There will be no prosecution over the death of a tragic Auchterarder teenager who was killed when she was hit by at least five cars as she walked along the A9.
The Scottish Crown Office has confirmed that it has concluded its probe into Elli Williams’ death last year and no further action will be taken.
Elli, who would have turned 18 next month, was killed after being hit by several vehicles as she walked alone along the dark and dangerous road.
An exhaustive investigation was carried out by police, in which every vehicle on the road at the time was traced. The report on the accident has rested with the Crown since then.
A spokesman for the Crown Office and Procurator Fiscal Service said: ”The procurator fiscal at Perth received a report concerning the death of a 16-year-old girl on the A9 on January 4 2011.
”After full and careful consideration of the facts and circumstances of the death, the procurator fiscal has concluded the investigations and decided that no further action is required.”
Elli’s family remain too upset by the youngster’s death to talk publicly about it.
It remains unclear why Morrison’s Academy pupil Elli was walking on the notorious road shortly after 10pm on the night she died.
The fifth-year student, who had hoped to go to university to study fashion, according to friends, had everything to live for, as she celebrated the birth of a baby sister just five days previously.
What is known is that she became separated from her friends and was hit by cars on the southbound carriageway.
Emergency services could do nothing for her, after arriving at the scene minutes later.
Responding the the Crown Office statement, Inspector Grant Edward, of Tayside Police Road Policing Unit, would only say: ”A report on the full circumstances surrounding the incident was submitted to the procurator fiscal.”
He had previously told The Courier: ”We carried out a thorough and robust investigation into the incident and traced all the vehicles. We completed all of our lines of inquiry and met with the procurator fiscal in Perth, Helen Nisbet, to pass that information on.”

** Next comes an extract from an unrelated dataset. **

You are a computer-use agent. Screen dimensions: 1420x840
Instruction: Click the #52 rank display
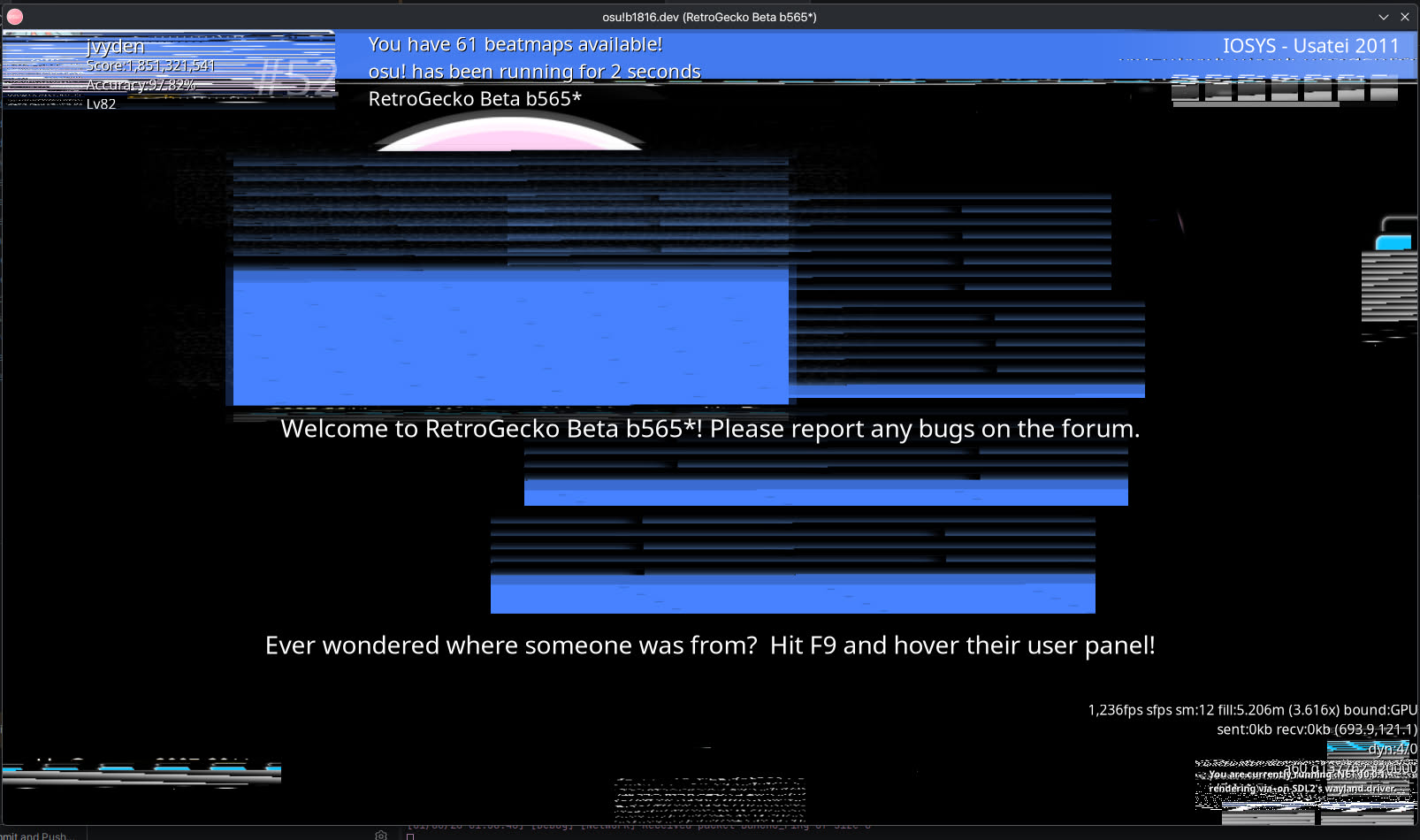(x=296, y=78)
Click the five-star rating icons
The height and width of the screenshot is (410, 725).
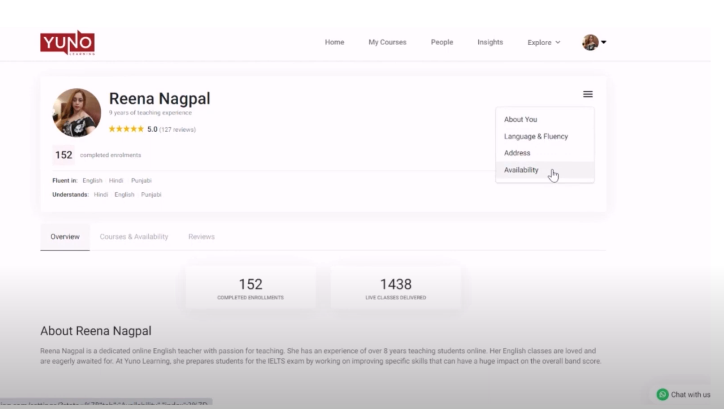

He went on: ”We continued to speak to and support the Williams family and gave them time to grieve. We answered any questions the family had last year. We also had to provide support to some of the motorists involved, who were traumatised, and liaise with the Auchterarder community.”
The eldest of four children, Elli had also been a pupil at the Community School of Auchterarder, where she had been a keen rugby player and worked part-time in a caf in Auchterarder High Street.
Her mother, Cara-Lee, a teacher at Perth High School, said she was a ”wonderful daughter and sister”.
”She will be a huge void in not only my life, but that of her dad, Paul, her brother, Joss, and her sisters, Ines and Eva.”